2 Pablo fait partie de cette bande de jeunes qui flirtent avec la mort sur les rails de la voie ferrée.
C'est le jeu de la bouteille qu'il faut saisir en traversant la voie au moment où le train arrive. Les images sont d'une réelle violence et retracent des faits réels.
Ce jeu est donc un fait d'actualité, un véritable drame urbain pour des enfants qui n'ont plus rien à perdre si ce n'est la vie. Ils gagnent le sentiment d'exister en frôlant la mort.
Encore une fois la société est impuissante : elle se contente d'appeler la police qui arrive trop tard, qui n'est pas une solution, qui ne peut rien contrôler ni arrêter.

3 le sida et la mort inéluctable : Félix, le parrain d'Alfredo meurt de cette maladie, un de ses proches amis refuse de lui rendre une dernière visite : il en a assez de voir disparaître tous ses amis de cette maladie. Quant à Alfredo, c'est la première fois qu'il est confronté à la mort mais contrairement à Pablo, il est entouré par la famille et les amis au moment de la disparition de l'être cher. Pour Pablo, le frère mort est un fantôme qui l'empêche de vivre (il le traite de "con").
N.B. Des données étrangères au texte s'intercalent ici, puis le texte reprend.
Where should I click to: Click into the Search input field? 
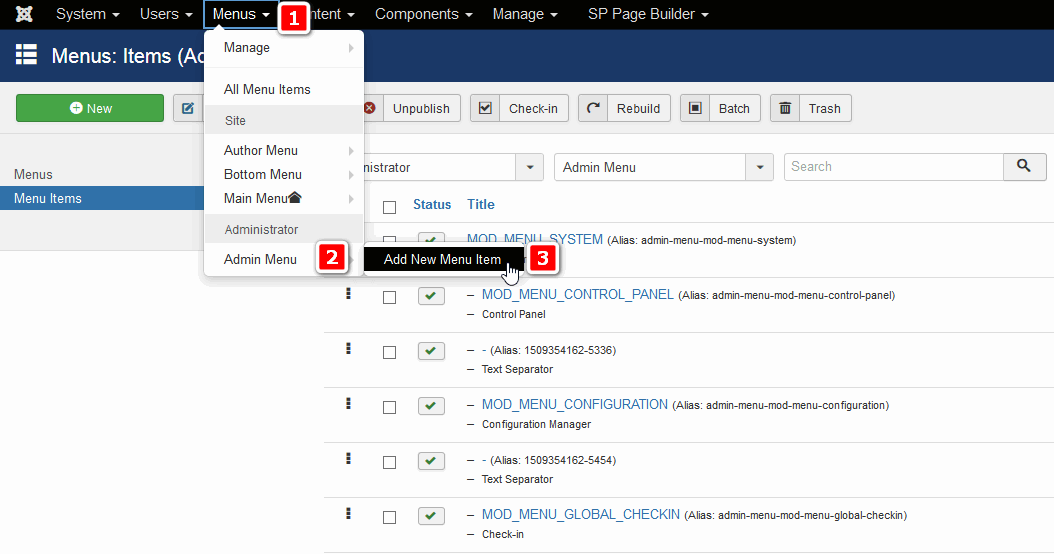tap(893, 167)
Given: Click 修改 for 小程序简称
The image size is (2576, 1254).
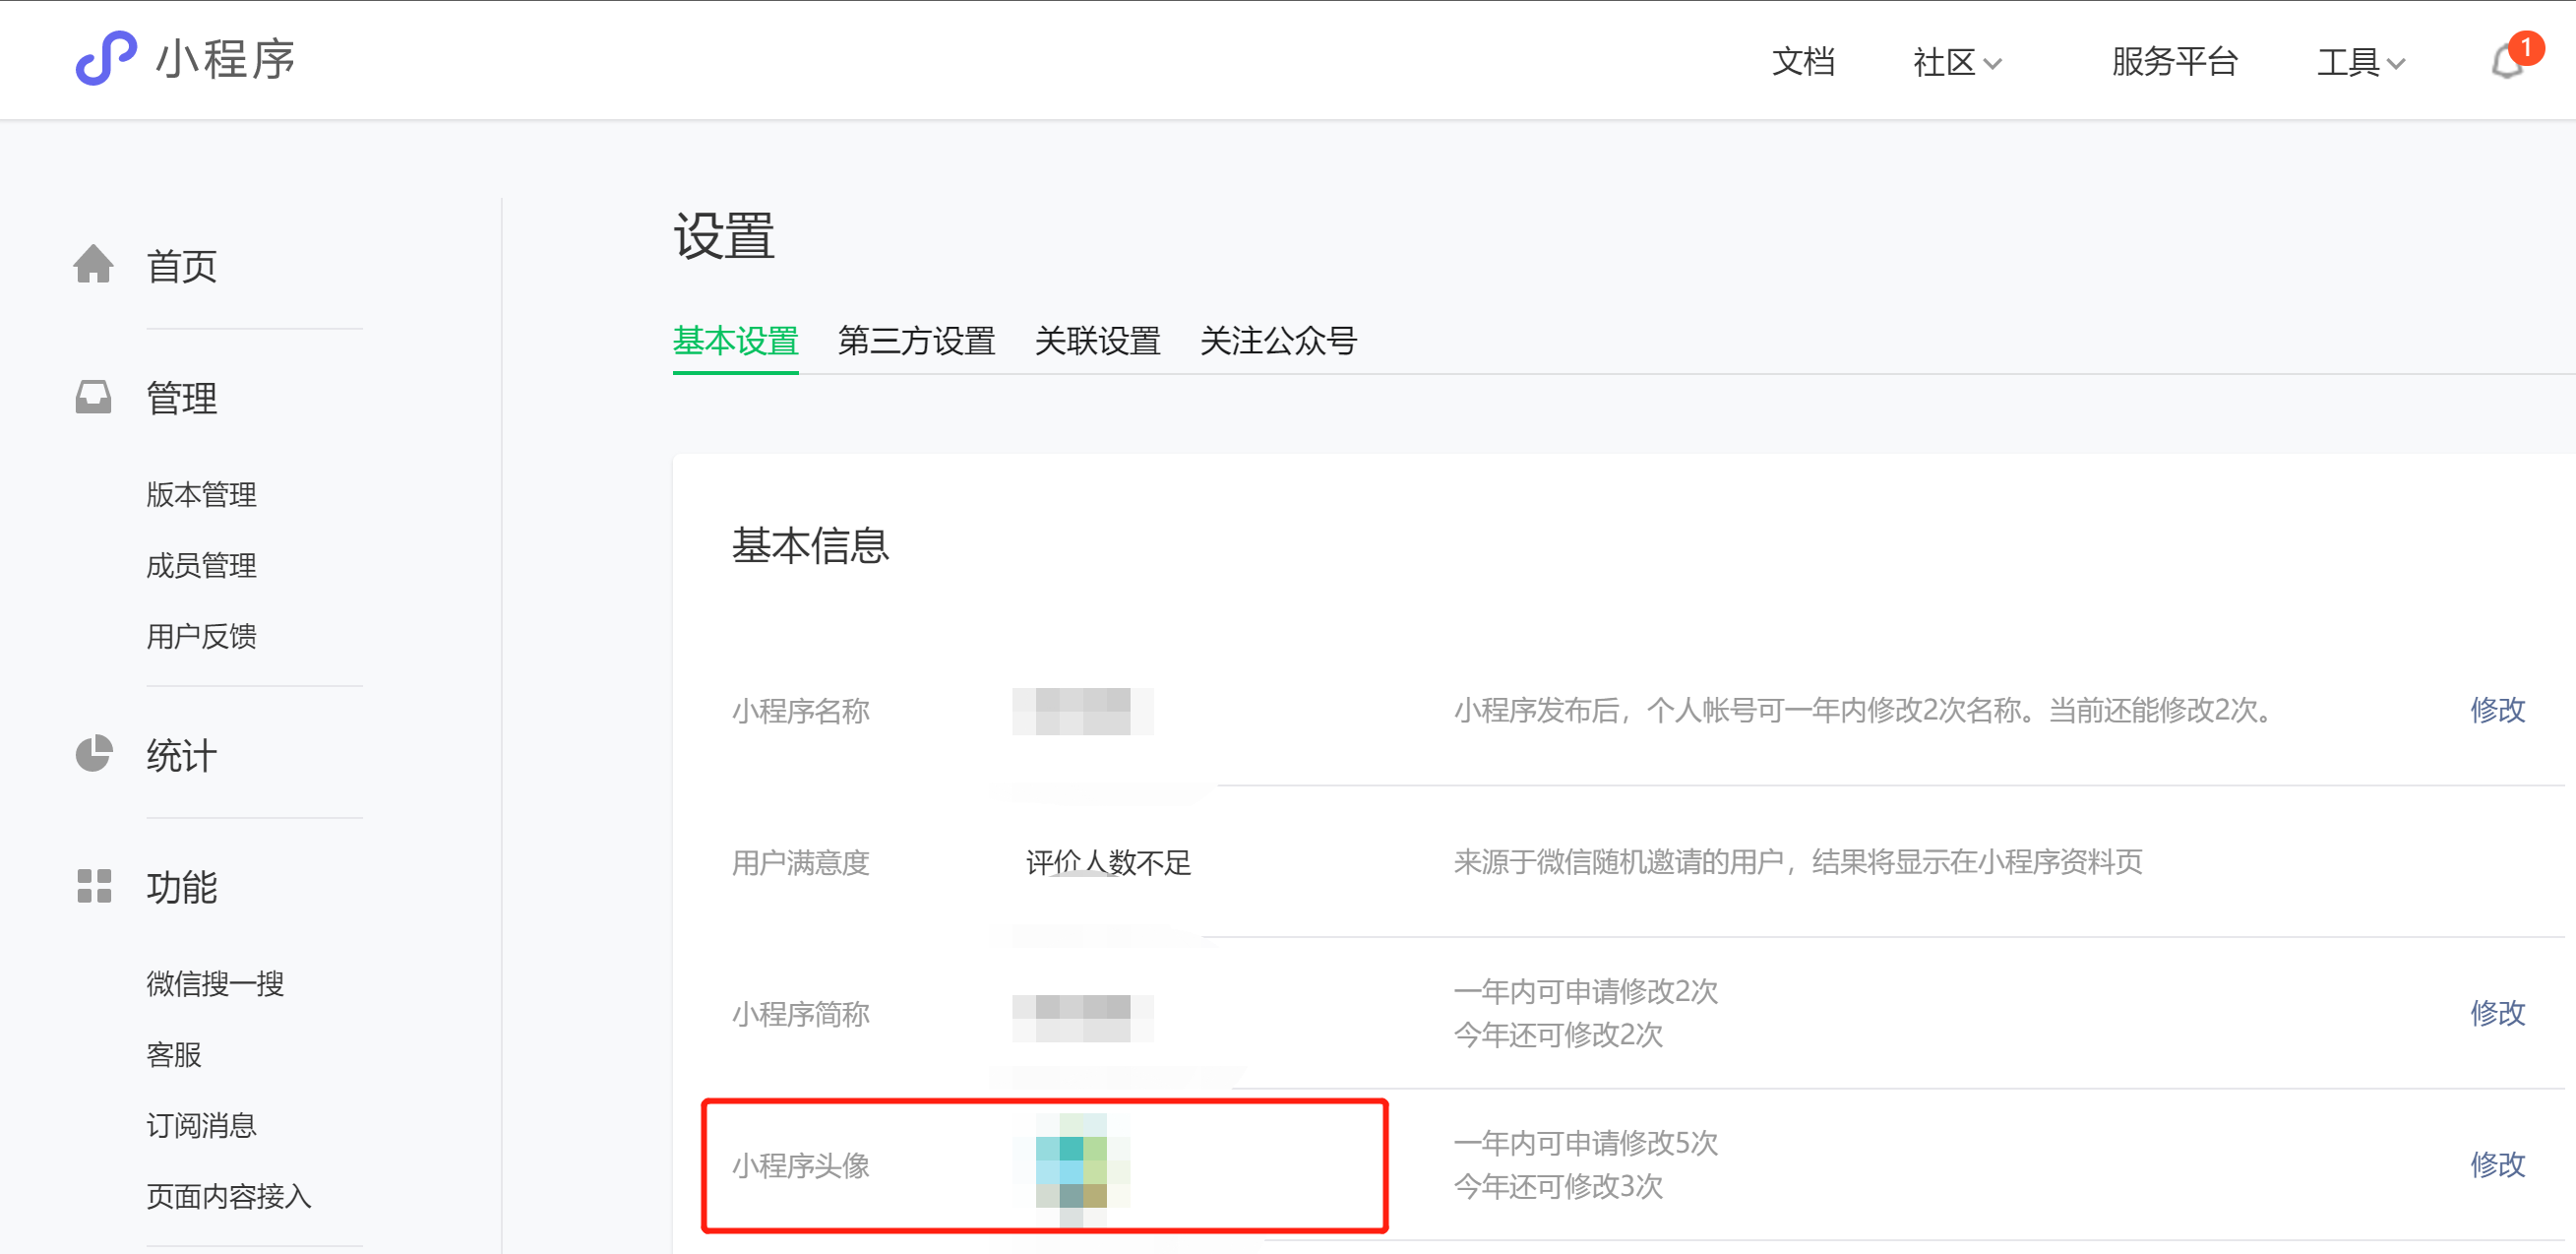Looking at the screenshot, I should 2497,1013.
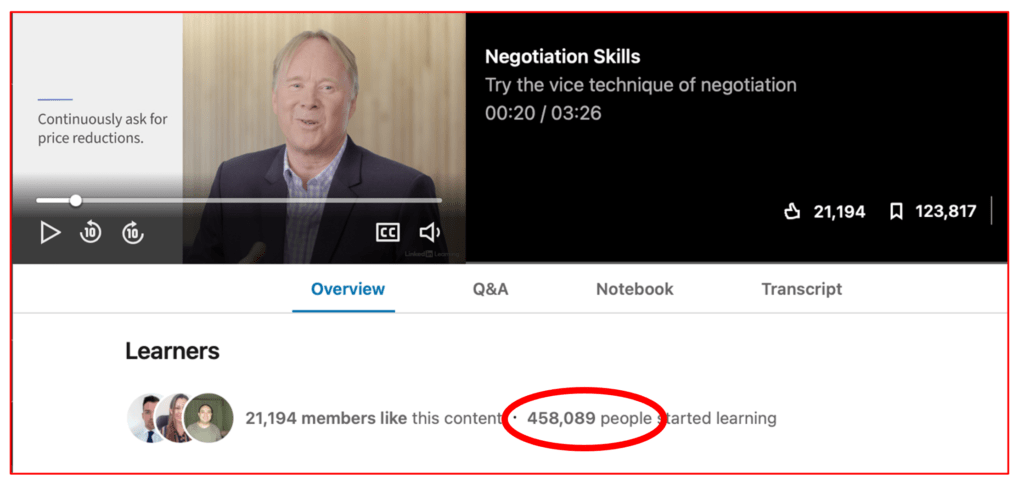Viewport: 1024px width, 483px height.
Task: Click the "458,089 people started learning" text
Action: tap(651, 418)
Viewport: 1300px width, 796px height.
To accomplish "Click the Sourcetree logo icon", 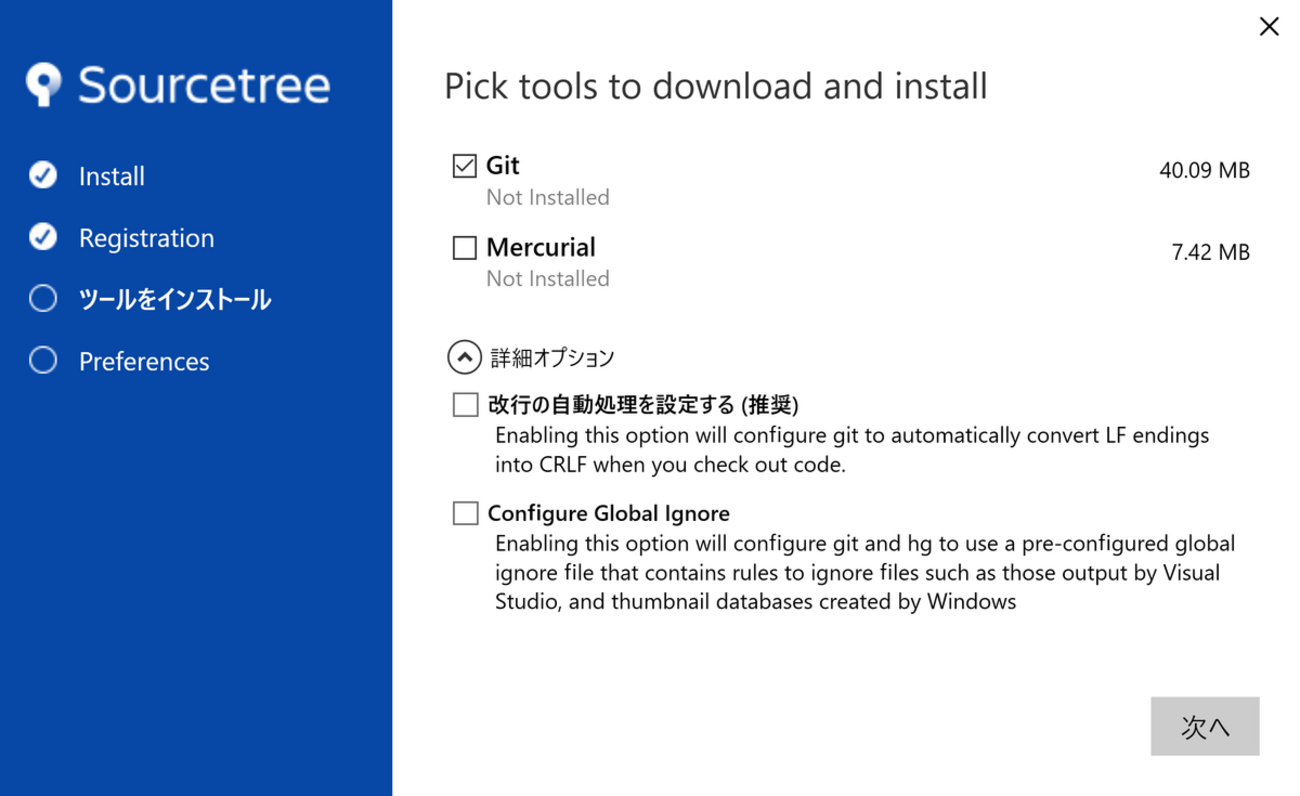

4 Dans un long dialogue sur la vie et la mort, Pablo et Alfredo s'opposent. Alfredo mise sur la vie , il dit : " je suis éternel " il n'y a pour lui aucun enjeu dans le jeu de la bouteille ( qu'il traite de " connerie ") Confronté à la mort de Félix, il a été entouré et il possède sa propre vie, dans sa lutte contre la mort, c'est le désir de vivre qui domine. La mort de Félix ne laisse pas de trace, il ne fait plus partie des vivants tandis que le " frère -mort " de Pablo est plus présent que Pablo lui même. Sa mort a détruit la vie de la famille , celle de Pablo et l'avenir de Pablo qui finit par s'enfuir.

BB, octobre 2003


3.
Dans une telle rubrique, il est difficile de ne pas parler de Ken Loach.

The navigators nous fait vivre la mort d'un travailleur du rail, victime symbolique et réelle du système libéral anglais : la machine politique et économique broie les êtres humains.

Dans My name is Joe, le film s'achève sur le suicide et l'enterrement de Liam, encore une fois, K.Loach met la société au banc des accusés : rien dans l'aide sociale n'est assez conséquent pour empêcher la maffia urbaine de prendre le contrôle des laissés-pour-compte. Encore une fois l'être humain subit un destin qui le conduit à la mort.